Les lucides et les candides

La Voix de l'Est

Il est assez facile de diviser le monde entre bons et méchants, entre lucides et candides. Ceux qui pensent comme nous sont lucides et les autres sont candides. La vie est plus complexe que ça. Nous avons toujours à payer, tant pour l'action que pour l'inaction. En général, les coûts futurs de l'inaction sont plus onéreux et ont des conséquences beaucoup plus néfastes.

La myopie est probablement le pire défaut des administrations publiques centrées uniquement sur la dette et les taxes. Non seulement celles qui en sont atteintes ne voient pas très loin, mais en plus elles réduisent considérablement la périphérie de leur champ de vision. Et on retrouve cette grande particularité dans les priorités des programmes politiques adoptés par ces administrations conservatrices.

Les administrations font face à deux options: ou bien elles investissent peu dans le présent afin d'être capables de payer comptant ou de payer moins d'intérêt dans le futur, ou bien elles investissent davantage dans le présent afin de payer moins cher les réparations ou les réalisations futures des mêmes projets. Faut-il le rappeler, la vie avance inexorablement. Une programmation à long terme du statu quo conduit à de très coûteux et inévitables reculs. C'est un calcul mauvais et très peu stratégique. Les expériences bien concrètes et pas très lointaines au plan municipal nous l'ont très bien rappelé au cours des dernières années.

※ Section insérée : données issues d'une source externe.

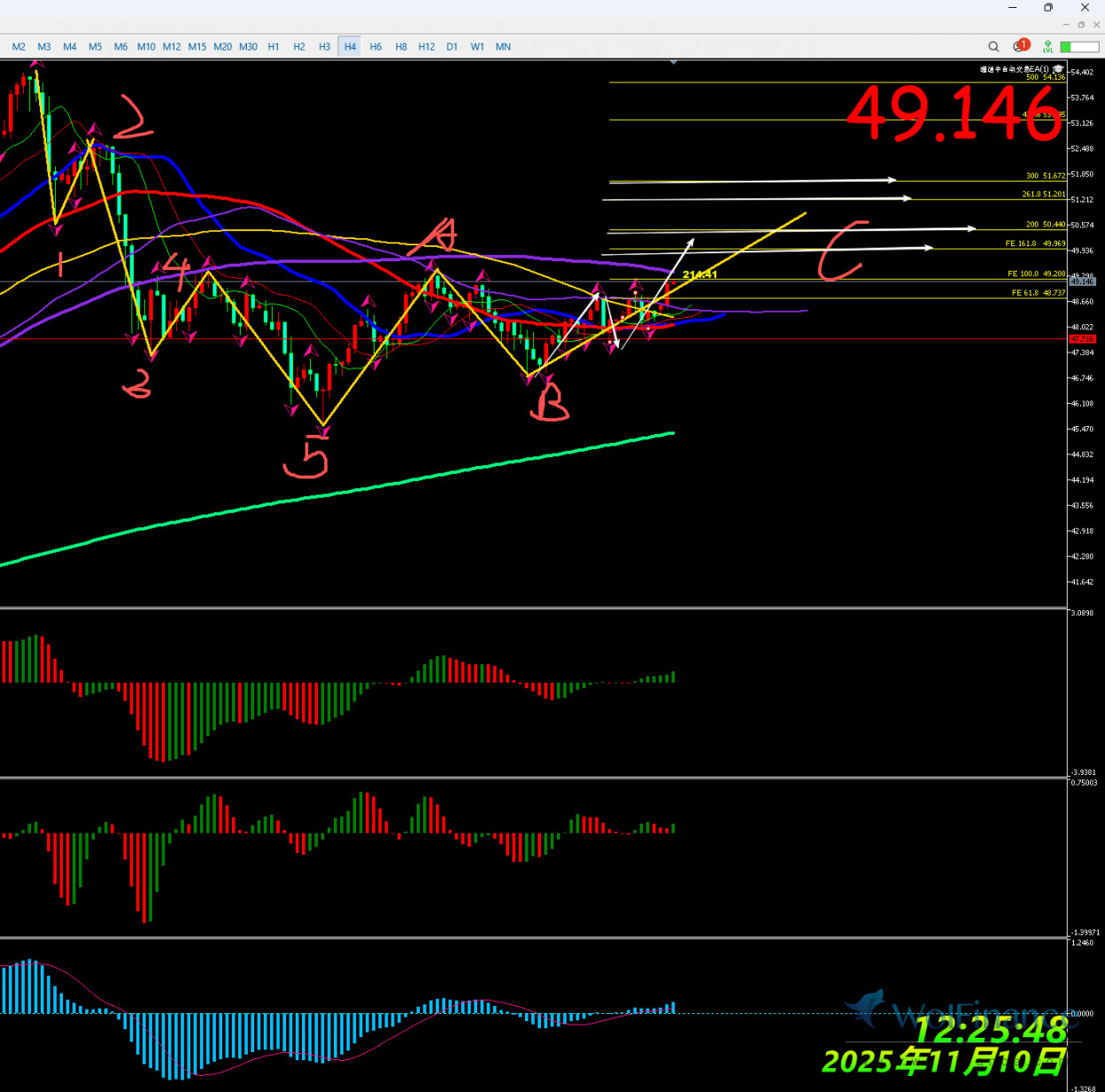Close the inner chart window

(x=1096, y=25)
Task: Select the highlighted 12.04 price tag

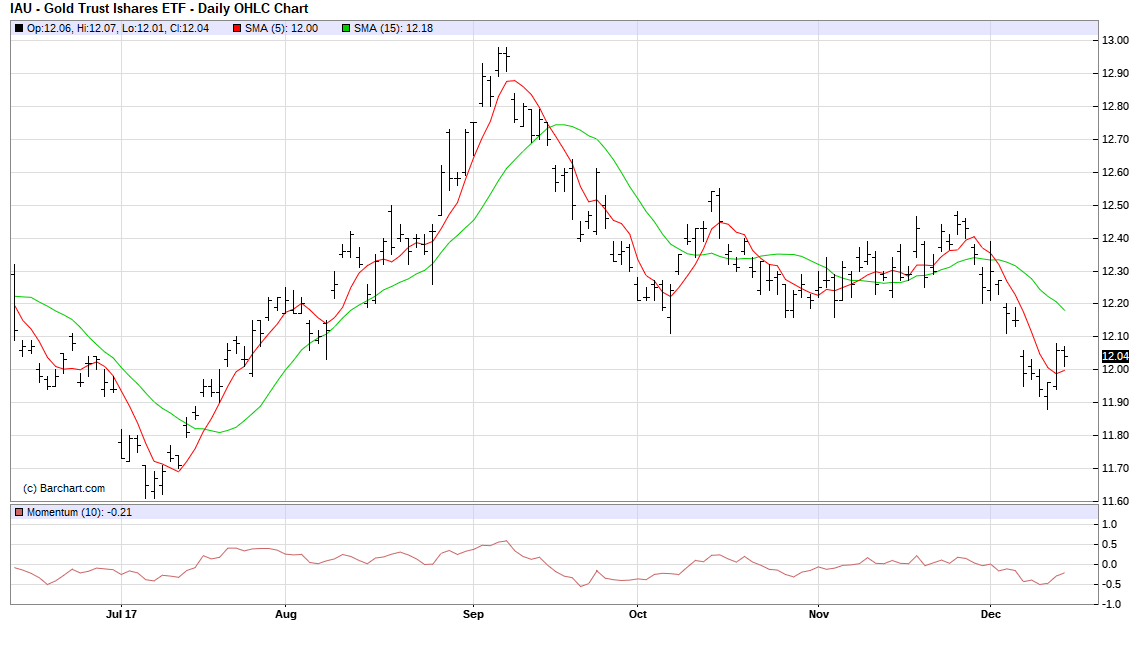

Dans l'Histoire, rares sont les personnes qui ont fait l'objet d'admiration pour leur conservatisme. À part celles qui ont entretenu le culte de la personnalité, généralement la mémoire se souvient des grands bâtisseurs, des grands visionnaires, de ceux et celles qui ont investi dans la protection des espaces boisés et montagneux, qui ont favorisé le caractère artistique et architectural des infrastructures, qui ont soutenu généreusement les organismes culturels et communautaires, qui ont préservé le patrimoine bâti et environnemental. Des millions de touristes investissent chaque année des milliards de dollars dans les économies nationales pour admirer le génie et la beauté des oeuvres réalisées grâce au soutien des deniers publics.

Dans toute décision, un nombre impressionnant d'éléments interviennent dont évidemment, le nerf de la guerre, l'argent. Pour certains, l'argent les enchaîne dans une espèce de peur irrationnelle qui les transforme en statue de sel et les pousse à inventer des tragédies toutes fictives. D'autres, au contraire, y voient un moyen non pas inépuisable, mais très favorable au développement et à la croissance. Et parfois, c'est malheureux, se glissent dans ce dernier groupe des mégalomanes avec des projets qui n'ont fait l'objet ni d'études objectives, ni d'analyses sérieuses, et qui ne visent pas le bien-être de la population.

Mais, ce sont des cas rarissimes. En fait, dans tout projet, on se doit de questionner le caractère collectif, la pertinence, les retombées à court et long terme, les dimensions, les coûts présents et futurs tout en réduisant le plus possible les motivations subjectives, ce qui n'est pas facile. L'objectivité lucide ne se réduit pas aux mots dette et taxe.